• _Brief_
Reproduce the entries exactly. Omit none of them.

• _Available data_

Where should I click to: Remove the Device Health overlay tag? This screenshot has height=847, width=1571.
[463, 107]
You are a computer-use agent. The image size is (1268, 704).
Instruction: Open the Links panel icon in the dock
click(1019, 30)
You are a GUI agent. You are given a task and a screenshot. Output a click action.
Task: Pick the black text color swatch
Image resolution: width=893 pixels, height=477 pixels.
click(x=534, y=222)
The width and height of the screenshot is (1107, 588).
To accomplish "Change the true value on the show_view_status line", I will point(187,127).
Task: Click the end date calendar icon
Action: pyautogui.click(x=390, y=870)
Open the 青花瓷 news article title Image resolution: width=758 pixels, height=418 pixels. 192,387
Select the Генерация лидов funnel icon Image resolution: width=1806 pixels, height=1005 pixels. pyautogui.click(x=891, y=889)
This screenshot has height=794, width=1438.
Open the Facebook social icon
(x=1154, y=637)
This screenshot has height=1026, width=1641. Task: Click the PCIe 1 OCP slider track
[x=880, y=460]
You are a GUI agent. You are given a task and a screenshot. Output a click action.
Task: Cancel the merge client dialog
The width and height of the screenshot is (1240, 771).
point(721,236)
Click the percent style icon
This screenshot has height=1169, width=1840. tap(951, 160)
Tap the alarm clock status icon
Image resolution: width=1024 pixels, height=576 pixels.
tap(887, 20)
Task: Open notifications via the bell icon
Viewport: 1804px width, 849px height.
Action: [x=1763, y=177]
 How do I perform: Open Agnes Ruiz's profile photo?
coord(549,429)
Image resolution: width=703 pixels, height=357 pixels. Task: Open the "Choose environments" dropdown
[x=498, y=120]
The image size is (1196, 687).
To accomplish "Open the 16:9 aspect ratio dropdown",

• _Written response_
Where should I click to: Remove the Device Health overlay tag? This screenshot has height=847, width=1571.
[463, 107]
You are a computer-use agent. The image size is (1268, 704).
Instruction: Open the Links panel icon in the dock
click(1019, 30)
You are a GUI agent. You are given a task and a screenshot. Output a click action.
Task: Pick the black text color swatch
Image resolution: width=893 pixels, height=477 pixels.
click(x=534, y=222)
The width and height of the screenshot is (1107, 588).
To accomplish "Change the true value on the show_view_status line", I will point(187,127).
Task: Click the end date calendar icon
Action: pyautogui.click(x=390, y=870)
Open the 青花瓷 news article title Image resolution: width=758 pixels, height=418 pixels. 192,387
Select the Генерация лидов funnel icon Image resolution: width=1806 pixels, height=1005 pixels. pyautogui.click(x=891, y=889)
This screenshot has height=794, width=1438.
Open the Facebook social icon
(x=1154, y=637)
This screenshot has height=1026, width=1641. Task: Click the PCIe 1 OCP slider track
[x=880, y=460]
You are a GUI agent. You are given a task and a screenshot. Output a click action.
Task: Cancel the merge client dialog
The width and height of the screenshot is (1240, 771).
point(721,236)
Click the percent style icon
This screenshot has height=1169, width=1840. tap(951, 160)
Tap the alarm clock status icon
Image resolution: width=1024 pixels, height=576 pixels.
tap(887, 20)
Task: Open notifications via the bell icon
Viewport: 1804px width, 849px height.
Action: [x=1763, y=177]
 How do I perform: Open Agnes Ruiz's profile photo?
coord(549,429)
Image resolution: width=703 pixels, height=357 pixels. Task: Open the "Choose environments" dropdown
[x=498, y=120]
The image size is (1196, 687).
To accomplish "Open the 16:9 aspect ratio dropdown",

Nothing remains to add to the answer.